The End of an Affair

Local writer Paco Haro presents his book this Saturday 16 August about the early foreigners who arrived in Mojácar between thirty and fifty years ago. It's called 'Mojaqueros de Hecho'. (8.00pm at the Artesan Centre). Paco's father ran the small hotel in the main square where most of us stayed while we found our way around and perhaps bought an old house locally.
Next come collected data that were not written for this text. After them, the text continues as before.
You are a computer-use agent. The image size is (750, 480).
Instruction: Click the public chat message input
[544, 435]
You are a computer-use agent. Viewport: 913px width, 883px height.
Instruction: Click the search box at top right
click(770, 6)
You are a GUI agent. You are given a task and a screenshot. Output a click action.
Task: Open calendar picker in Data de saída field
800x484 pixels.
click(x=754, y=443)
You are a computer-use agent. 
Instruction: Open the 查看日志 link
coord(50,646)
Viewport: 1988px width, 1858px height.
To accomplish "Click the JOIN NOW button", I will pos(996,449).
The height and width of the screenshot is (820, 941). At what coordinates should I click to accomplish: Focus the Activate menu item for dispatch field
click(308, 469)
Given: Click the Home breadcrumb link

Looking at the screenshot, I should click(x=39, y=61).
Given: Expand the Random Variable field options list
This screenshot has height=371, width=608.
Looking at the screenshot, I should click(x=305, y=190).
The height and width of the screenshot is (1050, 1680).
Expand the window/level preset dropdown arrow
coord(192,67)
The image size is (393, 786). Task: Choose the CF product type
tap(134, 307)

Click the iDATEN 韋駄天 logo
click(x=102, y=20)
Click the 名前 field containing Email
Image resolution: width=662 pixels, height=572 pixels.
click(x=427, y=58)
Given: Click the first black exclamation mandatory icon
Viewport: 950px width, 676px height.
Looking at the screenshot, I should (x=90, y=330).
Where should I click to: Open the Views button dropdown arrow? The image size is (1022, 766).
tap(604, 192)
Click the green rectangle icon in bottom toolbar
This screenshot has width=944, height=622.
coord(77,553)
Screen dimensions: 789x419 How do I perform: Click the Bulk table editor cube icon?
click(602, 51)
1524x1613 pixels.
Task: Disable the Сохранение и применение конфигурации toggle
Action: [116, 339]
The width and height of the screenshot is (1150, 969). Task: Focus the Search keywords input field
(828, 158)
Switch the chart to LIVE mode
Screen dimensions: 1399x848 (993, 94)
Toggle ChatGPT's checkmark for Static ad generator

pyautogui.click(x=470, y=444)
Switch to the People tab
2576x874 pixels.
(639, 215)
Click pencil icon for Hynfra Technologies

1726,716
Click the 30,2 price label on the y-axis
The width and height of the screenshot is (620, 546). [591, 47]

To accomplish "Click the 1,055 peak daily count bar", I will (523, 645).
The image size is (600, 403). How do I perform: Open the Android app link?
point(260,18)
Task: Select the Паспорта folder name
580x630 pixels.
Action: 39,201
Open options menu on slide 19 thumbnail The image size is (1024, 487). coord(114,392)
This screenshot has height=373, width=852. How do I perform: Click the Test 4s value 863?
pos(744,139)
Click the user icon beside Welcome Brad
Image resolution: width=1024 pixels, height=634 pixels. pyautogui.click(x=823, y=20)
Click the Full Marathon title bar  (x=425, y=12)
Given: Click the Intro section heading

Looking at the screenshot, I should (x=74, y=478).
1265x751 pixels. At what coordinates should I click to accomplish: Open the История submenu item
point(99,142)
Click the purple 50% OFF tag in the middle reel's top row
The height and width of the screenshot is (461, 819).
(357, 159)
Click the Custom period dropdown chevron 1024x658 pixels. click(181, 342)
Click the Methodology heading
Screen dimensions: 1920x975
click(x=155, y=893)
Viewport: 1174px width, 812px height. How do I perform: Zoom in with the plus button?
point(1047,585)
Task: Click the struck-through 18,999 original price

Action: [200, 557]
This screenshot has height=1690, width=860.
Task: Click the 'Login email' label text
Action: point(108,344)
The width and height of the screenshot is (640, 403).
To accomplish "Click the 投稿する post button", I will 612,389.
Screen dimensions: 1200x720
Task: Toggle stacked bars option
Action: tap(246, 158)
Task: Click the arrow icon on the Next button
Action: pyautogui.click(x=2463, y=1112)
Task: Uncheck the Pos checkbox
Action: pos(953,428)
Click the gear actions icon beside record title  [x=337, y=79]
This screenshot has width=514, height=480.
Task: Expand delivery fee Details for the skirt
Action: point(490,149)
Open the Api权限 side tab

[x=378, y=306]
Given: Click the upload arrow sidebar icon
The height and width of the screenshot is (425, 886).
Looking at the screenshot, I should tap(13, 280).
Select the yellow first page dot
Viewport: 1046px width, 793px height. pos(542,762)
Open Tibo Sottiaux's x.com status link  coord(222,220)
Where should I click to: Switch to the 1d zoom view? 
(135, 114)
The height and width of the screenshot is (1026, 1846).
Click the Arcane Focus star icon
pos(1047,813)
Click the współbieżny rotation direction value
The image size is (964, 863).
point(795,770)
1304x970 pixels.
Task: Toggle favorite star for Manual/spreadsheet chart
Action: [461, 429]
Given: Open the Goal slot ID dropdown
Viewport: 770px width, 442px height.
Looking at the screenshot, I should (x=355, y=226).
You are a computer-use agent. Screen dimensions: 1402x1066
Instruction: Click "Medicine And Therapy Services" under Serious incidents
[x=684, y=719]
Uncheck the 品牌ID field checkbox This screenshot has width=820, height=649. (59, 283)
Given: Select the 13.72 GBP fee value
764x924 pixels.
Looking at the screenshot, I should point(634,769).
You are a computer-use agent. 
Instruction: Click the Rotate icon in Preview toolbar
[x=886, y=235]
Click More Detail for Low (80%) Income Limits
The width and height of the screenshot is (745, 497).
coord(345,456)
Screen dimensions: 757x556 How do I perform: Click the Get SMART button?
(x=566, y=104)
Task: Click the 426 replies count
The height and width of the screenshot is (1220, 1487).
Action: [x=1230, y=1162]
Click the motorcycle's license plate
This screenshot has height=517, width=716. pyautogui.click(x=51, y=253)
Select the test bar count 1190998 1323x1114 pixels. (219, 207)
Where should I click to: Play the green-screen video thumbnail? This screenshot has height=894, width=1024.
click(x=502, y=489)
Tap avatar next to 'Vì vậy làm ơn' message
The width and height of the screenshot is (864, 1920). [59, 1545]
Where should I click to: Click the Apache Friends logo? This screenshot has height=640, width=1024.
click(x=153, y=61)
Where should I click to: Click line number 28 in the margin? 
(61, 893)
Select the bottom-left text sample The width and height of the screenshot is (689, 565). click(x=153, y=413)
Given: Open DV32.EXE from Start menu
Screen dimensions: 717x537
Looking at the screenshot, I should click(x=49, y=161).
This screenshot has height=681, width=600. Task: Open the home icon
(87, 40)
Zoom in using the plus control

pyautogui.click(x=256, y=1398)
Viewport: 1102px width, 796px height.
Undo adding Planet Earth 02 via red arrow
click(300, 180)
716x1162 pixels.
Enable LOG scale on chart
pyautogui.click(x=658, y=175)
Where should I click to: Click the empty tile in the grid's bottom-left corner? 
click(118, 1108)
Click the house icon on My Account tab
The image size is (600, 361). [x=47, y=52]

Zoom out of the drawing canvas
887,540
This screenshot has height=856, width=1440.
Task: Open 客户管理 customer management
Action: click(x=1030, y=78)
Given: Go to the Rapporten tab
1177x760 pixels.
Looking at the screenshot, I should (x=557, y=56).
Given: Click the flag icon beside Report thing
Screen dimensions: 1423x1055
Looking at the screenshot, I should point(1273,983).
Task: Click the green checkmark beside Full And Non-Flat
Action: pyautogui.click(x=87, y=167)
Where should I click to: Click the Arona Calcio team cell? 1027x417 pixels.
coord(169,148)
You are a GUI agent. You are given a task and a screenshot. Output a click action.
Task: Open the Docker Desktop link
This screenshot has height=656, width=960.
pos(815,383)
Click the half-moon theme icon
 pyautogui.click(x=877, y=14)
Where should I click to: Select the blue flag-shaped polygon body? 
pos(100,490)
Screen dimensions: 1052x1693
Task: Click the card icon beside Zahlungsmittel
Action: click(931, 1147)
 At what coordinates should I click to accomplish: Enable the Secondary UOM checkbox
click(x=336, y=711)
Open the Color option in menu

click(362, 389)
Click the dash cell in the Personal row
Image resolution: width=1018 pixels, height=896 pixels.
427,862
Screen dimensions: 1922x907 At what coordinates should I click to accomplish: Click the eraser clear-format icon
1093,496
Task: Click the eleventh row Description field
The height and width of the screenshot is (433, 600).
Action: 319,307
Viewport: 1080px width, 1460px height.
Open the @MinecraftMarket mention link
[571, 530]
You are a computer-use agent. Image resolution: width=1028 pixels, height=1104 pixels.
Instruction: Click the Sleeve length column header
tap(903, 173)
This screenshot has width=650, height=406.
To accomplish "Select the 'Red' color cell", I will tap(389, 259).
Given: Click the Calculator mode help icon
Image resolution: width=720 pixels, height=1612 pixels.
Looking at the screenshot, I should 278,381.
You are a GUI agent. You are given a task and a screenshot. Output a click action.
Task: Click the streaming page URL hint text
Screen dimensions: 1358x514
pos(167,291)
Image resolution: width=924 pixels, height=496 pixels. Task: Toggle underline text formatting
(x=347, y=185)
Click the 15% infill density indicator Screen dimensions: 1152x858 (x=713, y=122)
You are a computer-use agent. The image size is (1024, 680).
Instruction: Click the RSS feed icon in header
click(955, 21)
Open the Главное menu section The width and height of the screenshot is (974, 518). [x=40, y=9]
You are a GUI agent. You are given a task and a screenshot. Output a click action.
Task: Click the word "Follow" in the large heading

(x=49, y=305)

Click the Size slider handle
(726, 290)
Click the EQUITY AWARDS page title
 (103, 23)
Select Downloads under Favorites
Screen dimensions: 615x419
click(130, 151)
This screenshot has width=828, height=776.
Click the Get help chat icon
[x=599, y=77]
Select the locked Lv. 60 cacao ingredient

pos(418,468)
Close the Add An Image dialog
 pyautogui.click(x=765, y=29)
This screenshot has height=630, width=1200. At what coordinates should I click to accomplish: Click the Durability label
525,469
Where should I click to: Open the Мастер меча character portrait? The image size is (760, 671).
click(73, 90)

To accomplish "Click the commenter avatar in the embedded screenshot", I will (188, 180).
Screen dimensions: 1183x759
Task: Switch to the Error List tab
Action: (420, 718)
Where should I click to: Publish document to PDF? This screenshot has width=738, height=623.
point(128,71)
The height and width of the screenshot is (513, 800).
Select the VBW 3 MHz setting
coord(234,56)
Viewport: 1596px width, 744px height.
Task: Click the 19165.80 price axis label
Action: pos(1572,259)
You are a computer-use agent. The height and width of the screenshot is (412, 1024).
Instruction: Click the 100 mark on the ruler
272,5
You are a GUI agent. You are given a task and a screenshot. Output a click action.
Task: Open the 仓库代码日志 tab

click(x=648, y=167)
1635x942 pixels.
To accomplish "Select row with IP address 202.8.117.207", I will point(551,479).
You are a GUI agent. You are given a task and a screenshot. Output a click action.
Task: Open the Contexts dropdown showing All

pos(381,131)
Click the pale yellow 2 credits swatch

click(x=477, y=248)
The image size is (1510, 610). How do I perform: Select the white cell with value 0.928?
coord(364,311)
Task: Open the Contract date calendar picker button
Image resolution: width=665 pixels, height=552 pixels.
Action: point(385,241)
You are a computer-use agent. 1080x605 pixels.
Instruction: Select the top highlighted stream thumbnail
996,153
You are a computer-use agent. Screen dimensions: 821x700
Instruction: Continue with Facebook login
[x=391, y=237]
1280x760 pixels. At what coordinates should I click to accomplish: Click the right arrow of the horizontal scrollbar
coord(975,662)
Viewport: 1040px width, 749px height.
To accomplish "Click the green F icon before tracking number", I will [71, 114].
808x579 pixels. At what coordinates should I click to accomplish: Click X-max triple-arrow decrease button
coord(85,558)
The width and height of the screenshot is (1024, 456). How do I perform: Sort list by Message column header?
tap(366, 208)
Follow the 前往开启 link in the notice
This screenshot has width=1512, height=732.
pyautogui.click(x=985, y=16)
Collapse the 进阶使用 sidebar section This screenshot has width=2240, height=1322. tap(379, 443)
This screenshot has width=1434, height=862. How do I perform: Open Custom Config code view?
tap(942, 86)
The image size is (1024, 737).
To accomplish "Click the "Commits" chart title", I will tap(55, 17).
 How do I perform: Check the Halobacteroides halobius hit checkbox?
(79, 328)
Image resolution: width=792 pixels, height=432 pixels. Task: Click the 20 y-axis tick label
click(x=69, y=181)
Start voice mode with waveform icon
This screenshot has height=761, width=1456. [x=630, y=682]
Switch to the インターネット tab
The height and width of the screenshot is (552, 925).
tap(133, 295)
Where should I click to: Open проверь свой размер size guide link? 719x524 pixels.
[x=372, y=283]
The book is divided into four sections, plus cameos about some of those involved. I'm reading the third part at the moment which talks about the end of the simple times of Mojácar when the investors in suits and ties started to arrive to build their apartments and their ugly and charmless hotels, make a quick profit and move on. It talks of how the most charismatic bits of the town were torn down - the old theatre, the hotel Indalo, the Arco de Luciana, and above all, the Fuente. When plans were announced by Mayor Bartolo to demolish the old Arab fountain and to raise up a marble mockery in its place in around 1988, Paco recalls in the book how the foreign residents reacted to a man, and together with local artist Félix Clemente Jérez and local carpenter José María Pérez, they went so far as a raise a demonstration in the main square with banners and whistles. I remember one sign held by a long-term resident and featured on the front page of The Entertainer - '90,000 pesetas to wash my knickers'. There was suddenly a large fight and it became clear, as Paco remembers, that we had passed from being 'fellow mojaqueros' to 'guiris de mierda'. They didn't need us anymore.
Following that demonstration, the new fountain was built. The whole reason for it was to favour an architect connected by family ties to the President of the Junta de Andalucía. Paco says in his book that following this episode, there were two prices in the bars, the shops and as offered by the local repair people - ours and yours. Suddenly there was no more theatre, cinema, art or music. Just commerce, disneyland and greed.
Mojácar remains a special place - the streets continue to be narrow (except where the current mayoress has demolished a couple of houses and turned the result into a large and spacious square) and the views are as delightful as always (except where the electric company put up a line of giant pylons across the so-called Valley of the Pyramids). The old narrow windows are now wide plate-glass affairs and the modest shingle nailed crookedly above the shops are these days giant neon signs. The summer queues of young and enthusiastic party-goers and bathers keep the businesses full as 'the only industry here is tourism' becomes the mantra (who needs residents?).
In Mojácar, we would sell our souls for an extra dollar... 
So, my heartfelt thanks to Paco (and many other local friends), because while the soulless commercial side of our town is, generally speaking, a tragedy (you should see the tee-shirts), there are still those who would imagine Mojácar as a more people-friendly place: a residential town. That second picture of the fuente, the one in marble...? Above it is an art museum (or would have been, the Town Hall decided at the last moment to make it a municipal gallery instead).